Ecotheology Jalaluddin Rumi
Oleh : Ardyansyah Saputra Basri
Kaitan Agama dan Lingkungan
Kerangka dasar kaitan agama dan lingkungan (Roger Gottlieb dalam This Sacred Earth: Religion Nature, Environment):
1. Agama menyatakan bahwa setiap manusia memiliki keinginan untuk memahami alam dalam kerangka kerja yang dapat dipahami secara manusiawi;
2. Agama menyatakan bahwa alam dipahami dengan cara menghubungkan manusia dengan nilai-nilai dasar keberadaan mereka;
3. Meskipun agama memandang dan menafsirkan alam dengan cara berbeda, terkadang manusia memanfaatkan pemahaman agama tentang dunia untuk mengembalikan kesadaran ekologis sebagai kebutuhan untuk merumuskan hubungan masa depan dari manusia dan bumi yang layak dan berkelanjutan.
Rumi dan Pandangannya
Menurut Rumi, manusia harus kembali pada pandangan religius terhadap alam. Jika manusia berhubungan kembali dengan sang Pencipta, maka pandangan (antropologis) mereka tentang alam sebagai entitas yang didominasi dan dimanfaatkan secara berlebihan dapat berubah. Sehingga dengan kembali pada pandangan religius terhadap alam, maka ini merupakan alternatif terhadap pandangan sekuler tentang alam sebagai objek yang kosong dan tidak memiliki aspek metafisika (tanpa karakteristik suci).

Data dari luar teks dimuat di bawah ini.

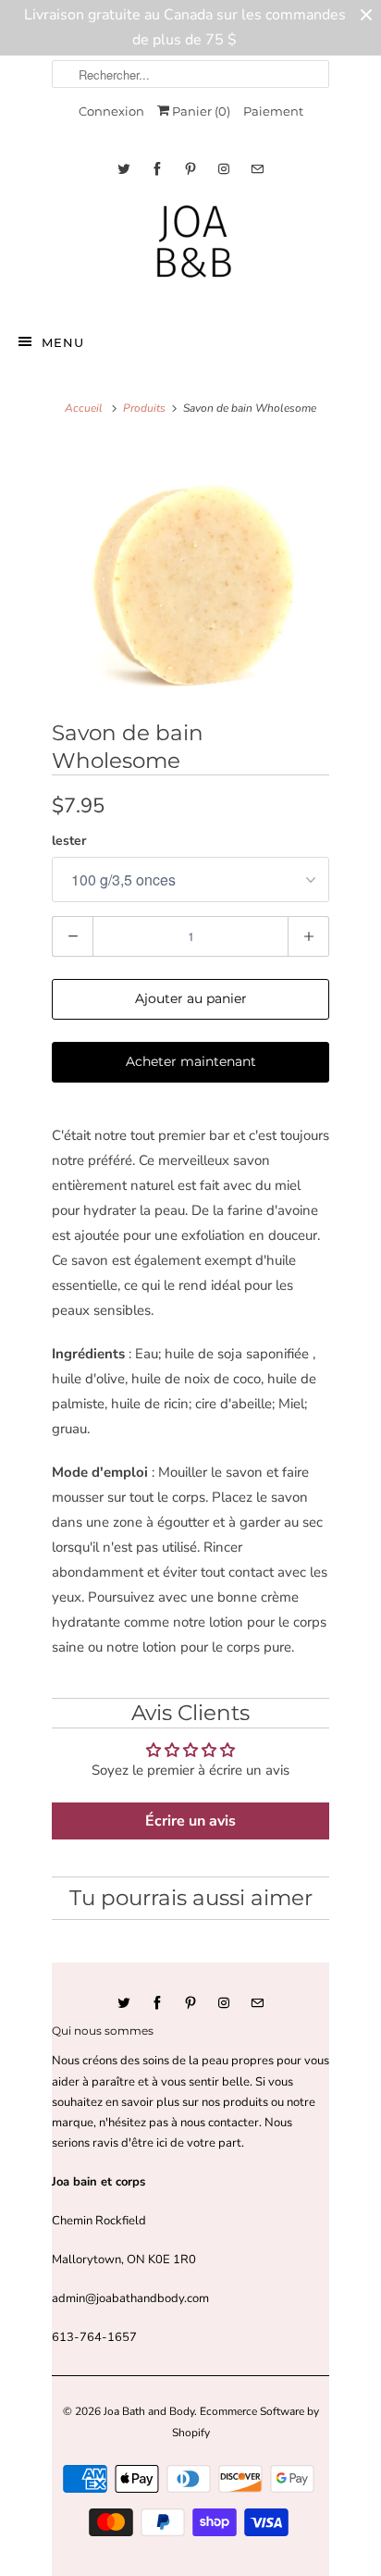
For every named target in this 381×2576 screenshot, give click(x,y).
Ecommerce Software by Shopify (245, 2421)
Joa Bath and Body (149, 2411)
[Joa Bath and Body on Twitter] (124, 169)
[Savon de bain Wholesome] (190, 577)
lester (69, 840)
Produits (144, 408)
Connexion (111, 111)
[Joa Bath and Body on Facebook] (157, 169)
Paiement (273, 111)
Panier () (199, 111)
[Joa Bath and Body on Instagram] (224, 169)
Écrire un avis (190, 1821)
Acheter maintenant (191, 1061)
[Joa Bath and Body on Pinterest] (190, 169)
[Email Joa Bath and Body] (257, 169)
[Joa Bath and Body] (190, 250)
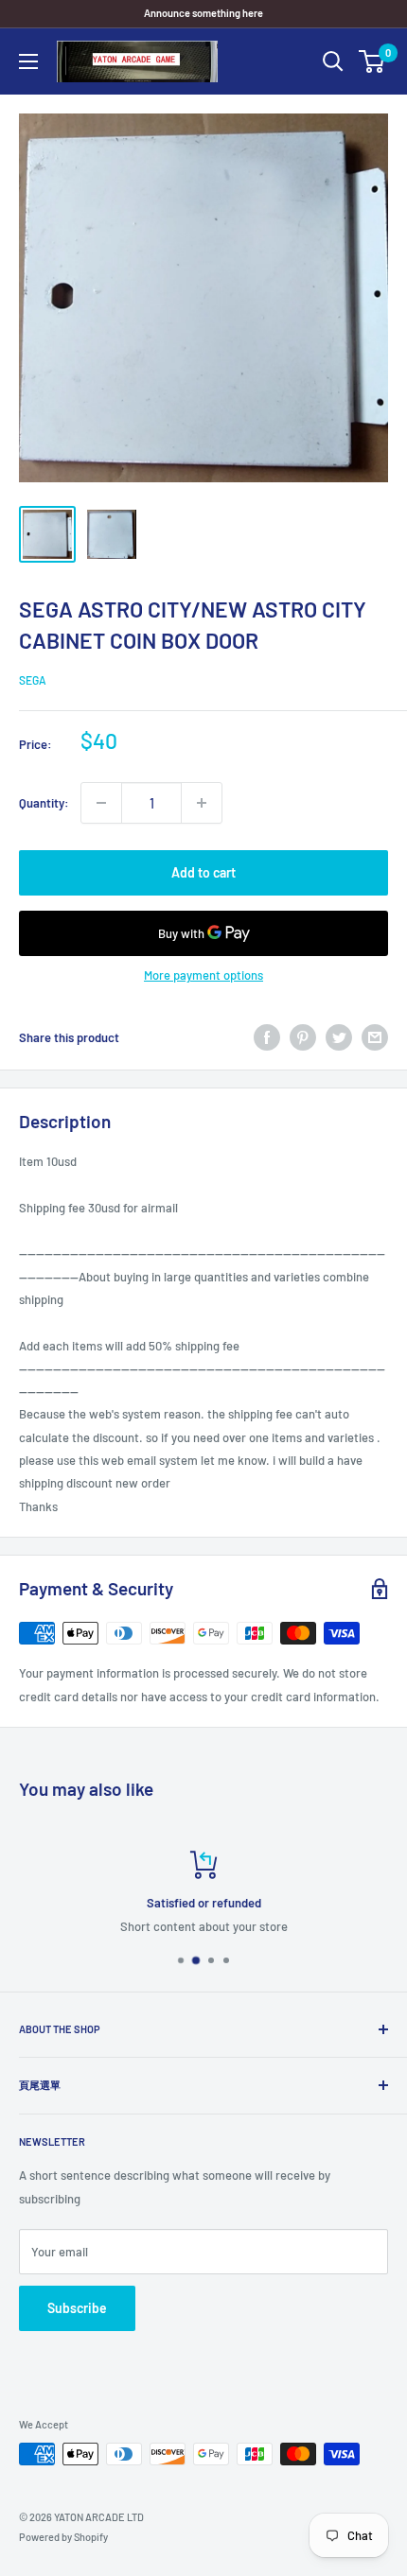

Rumi sendiri merupakan salah satu Sufi yang lahir pada tahun 1207 di pantai Timur Kekaisaran Persia, di kota Balkh (Afganistan), dan akhirnya Rumi menetap di kota Konya (Turki).
Setidaknya terdapat 4 (empat) pemahaman sufi Rumi tentang prinsip Al-Qur’an dalam memahami human ecology:
1. Kesatuan (Union), merupakan pemahaman sufi tentang Tawhid (kesatuan Tuhan) yang memahami bahwa alam adalah tanda (ayat) keberadaan Tuhan;
Semesta dipahami sebagai wahyu, seperti ayat-ayat Al-Quran (alam adalah ayat atau tanda keberadaan Tuhan. Disini, Rumi tidak memandang adanya perbedaan antara keberadaan dunia dan keberadaan Tuhan karena Rumi memahami bahwa segala sesuatu berasal dari Tuhan maka satu-satunya keberadaan adalah melalui Tuhan itu sendiri. Oleh karena itu, apapun yang ada, ada melalui Tuhan.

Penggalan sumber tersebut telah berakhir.